Você passou a chegar cada vez mais tarde em casa. Disse que era o trabalho, o chefe. Mas comecei a sentir seu hálito de álcool. Um dia que você chegou bêbado e foi direto pra cama, encontrei marcas de batom vermelho pelo seu corpo. Clichê né? Aquilo doeu, como se uma faca tivesse pulsado em meu coração.

Guardei pra mim. Chorei no banho. E a vida continuou. Entendi que aquilo era sua maneira de escapar, afinal não podíamos transar por causa da gravidez de risco que eu tinha, e por isso você teve que buscar isso fora de casa. Eu compreendi depois de um tempo e aceitei. Era temporário, e eu sempre seria aquela que você amaria. Com as outras era só sexo. Tudo bem então.

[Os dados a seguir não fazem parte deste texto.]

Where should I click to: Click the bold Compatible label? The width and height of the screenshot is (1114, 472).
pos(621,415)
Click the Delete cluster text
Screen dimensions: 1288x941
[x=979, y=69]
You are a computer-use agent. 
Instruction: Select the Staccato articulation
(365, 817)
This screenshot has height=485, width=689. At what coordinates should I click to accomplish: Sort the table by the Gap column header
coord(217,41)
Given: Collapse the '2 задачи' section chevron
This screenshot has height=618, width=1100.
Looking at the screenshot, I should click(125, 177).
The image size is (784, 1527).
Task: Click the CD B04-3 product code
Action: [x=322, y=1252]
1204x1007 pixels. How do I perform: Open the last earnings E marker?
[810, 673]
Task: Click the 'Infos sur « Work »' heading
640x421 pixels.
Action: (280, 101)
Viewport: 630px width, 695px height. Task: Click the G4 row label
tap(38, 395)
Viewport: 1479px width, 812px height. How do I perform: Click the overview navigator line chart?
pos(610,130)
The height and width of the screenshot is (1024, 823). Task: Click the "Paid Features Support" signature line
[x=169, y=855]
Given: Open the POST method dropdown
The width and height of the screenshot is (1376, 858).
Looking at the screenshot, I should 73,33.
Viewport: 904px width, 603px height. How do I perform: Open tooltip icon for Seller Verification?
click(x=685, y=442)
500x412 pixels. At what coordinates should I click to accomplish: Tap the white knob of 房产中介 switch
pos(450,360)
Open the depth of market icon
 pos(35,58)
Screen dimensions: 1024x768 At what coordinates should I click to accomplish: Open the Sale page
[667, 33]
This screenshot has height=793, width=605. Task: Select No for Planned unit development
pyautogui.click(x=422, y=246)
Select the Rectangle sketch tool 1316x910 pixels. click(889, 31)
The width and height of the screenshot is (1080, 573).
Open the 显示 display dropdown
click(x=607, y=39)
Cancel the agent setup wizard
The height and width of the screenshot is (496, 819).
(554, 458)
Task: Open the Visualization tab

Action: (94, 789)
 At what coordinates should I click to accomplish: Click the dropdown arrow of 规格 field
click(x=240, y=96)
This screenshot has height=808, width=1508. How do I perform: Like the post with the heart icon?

Noitadas esporádicas se tornaram rotina, e o cheiro de álcool impregnava o quarto. Era cada vez mais difícil te entender e sentir aquele cheiro sem ir vomitar no banheiro. Não sei mais se eu vomitava pelo enjoo da gravidez, ou pela mágoa do que você estava fazendo comigo. Ainda assim, decidi ficar quieta. Eu não queria brigar com você. Eu ainda te amava, e você era o pai do filho que eu carregava no ventre. Não te contei, mas era um menino.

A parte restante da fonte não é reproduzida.